**Source extract**
※
Indeed, much like Wolverine, several other characters are gradually introduced onto the New Avengers. Out of the whole team, the one who receives the most build-up is Bob Reynolds, the Sentry. Initially introduced during the breakout at Ryker’s Island, the Sentry is probably the member of the team with the cleanest slate. Besides Paul Jenkins’ titular mini-series, there wasn’t much to the Sentry as a character before New Avengers. It isn’t until issue #7 that the character is truly brought into the fold, as Bendis explores the lost history and fractured psyche of the character. As such a powerful character with serious mental health issues, the Sentry is very reminiscent of the Scarlet Witch. In this way, the Sentry serves as a second chance for the Avengers to help a friend in need, spending an entire story arc reaching out to help Bob figure out who he is and how to combat the Void, the darker side of his mind. Bendis makes a smart move by including the Sentry. While the character is as powerful as a classic Avenger like Thor, he still struggles to keep his mental health under control. This check on the Sentry’s power prevents him from becoming a deus ex machina that can come out of nowhere and save the whole team. I admit, I find the Sentry to be the least interesting member of the New Avengers, but at least he is used sparingly.
※
**Data excerpts**
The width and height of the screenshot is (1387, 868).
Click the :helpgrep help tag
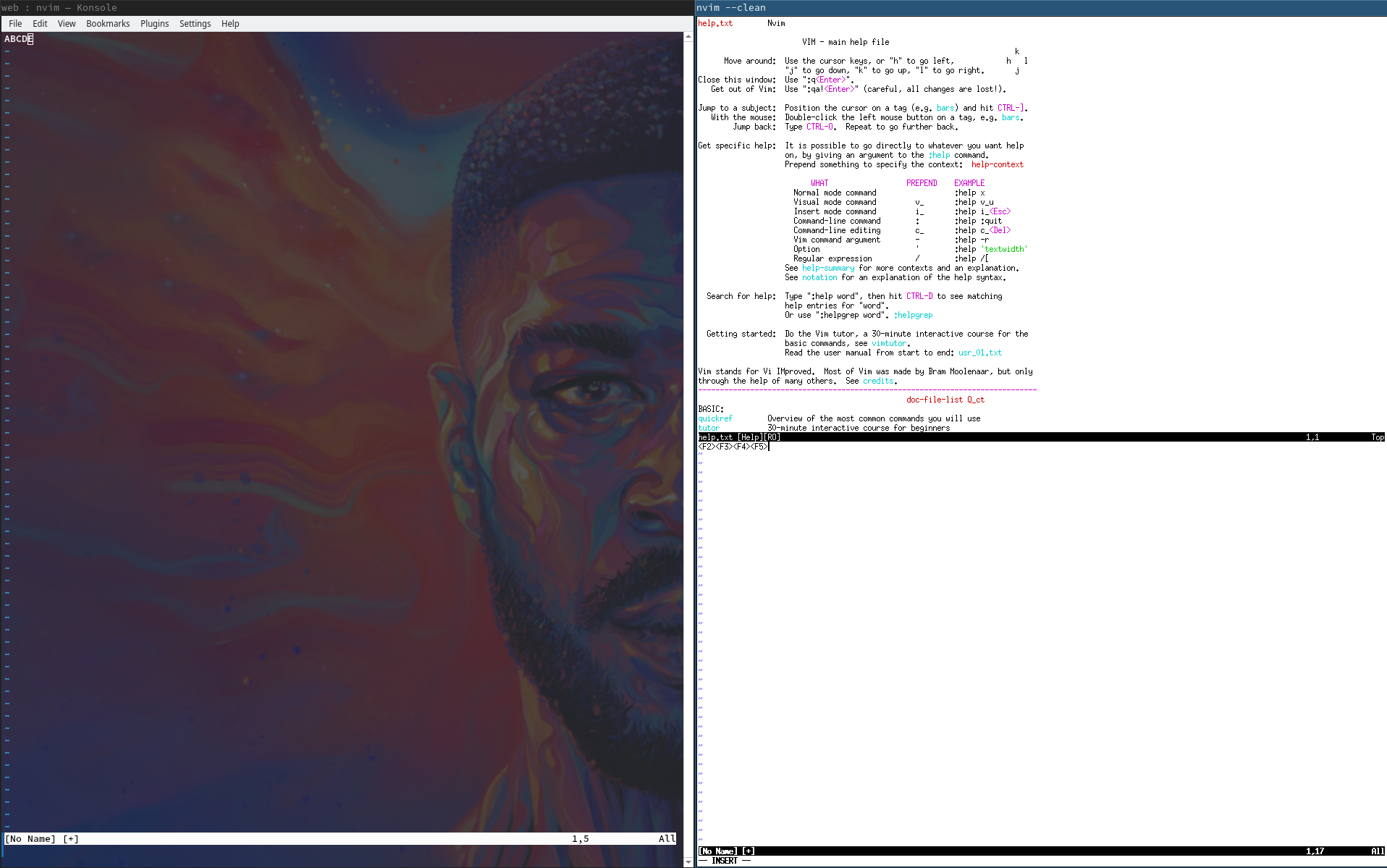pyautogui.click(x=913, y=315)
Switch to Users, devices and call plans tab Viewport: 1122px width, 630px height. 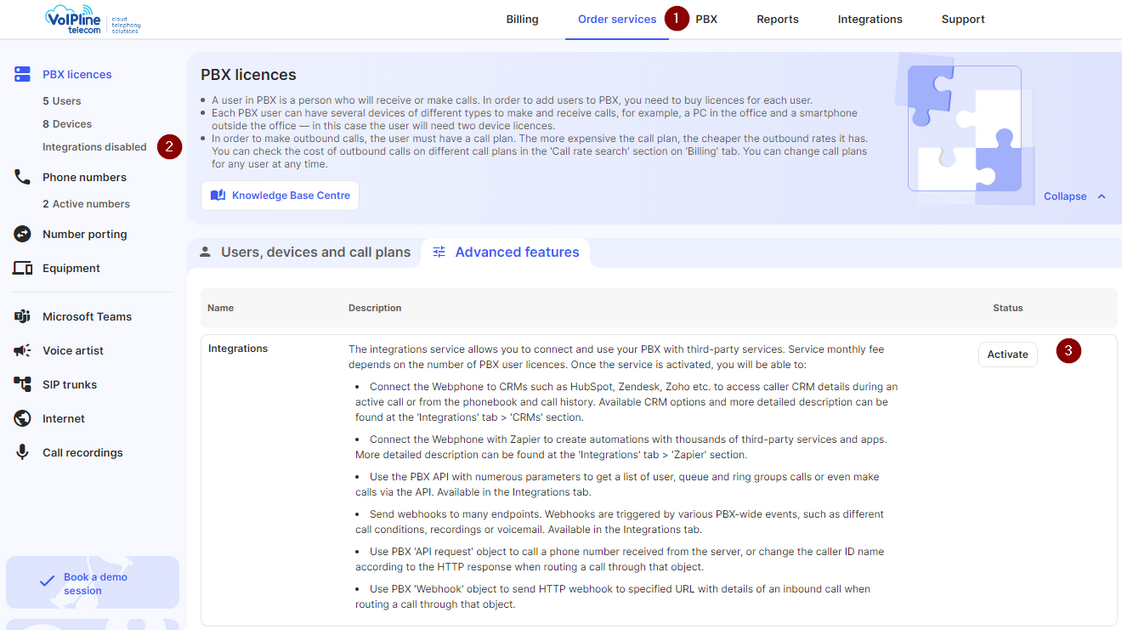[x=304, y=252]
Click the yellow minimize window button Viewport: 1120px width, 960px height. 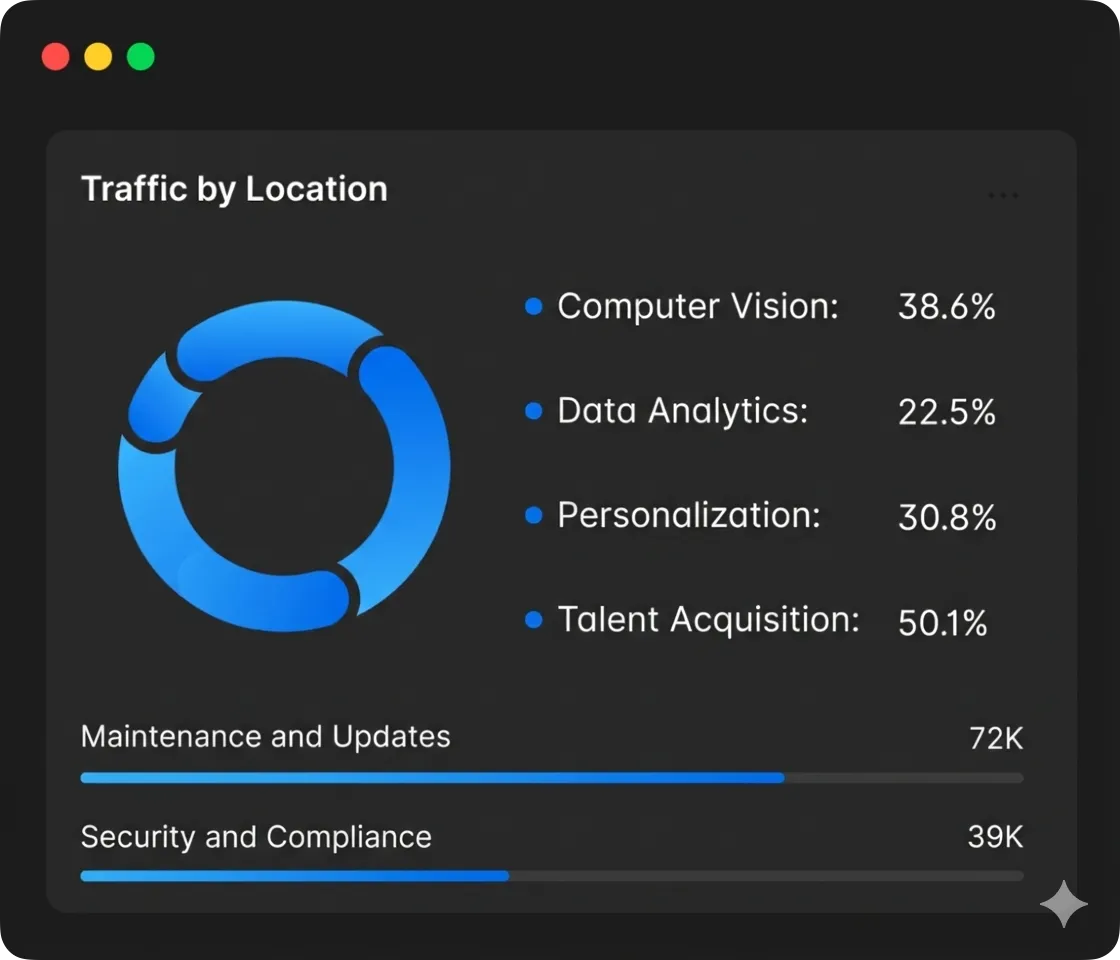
※
**Work to complete**
A) In the New Avengers excerpt, why does including the Sentry count as a smart move by Bendis?
B) Render this sentence from the New Avengers excerpt in Spanish: "Out of the whole team, the one who receives the most build-up is Bob Reynolds, the Sentry."
C) Name every superhero character mentioned by name in the New Avengers excerpt.

**The answers**
A) The Sentry is as powerful as a classic Avenger like Thor, but he still struggles to keep his mental health under control. That limit on his power keeps him from becoming a deus ex machina who can appear out of nowhere and save the whole team.

B) De todo el equipo, el que recibe más preparación es Bob Reynolds, el Sentry.

C)
- Wolverine
- Bob Reynolds, the Sentry
- the Scarlet Witch
- Thor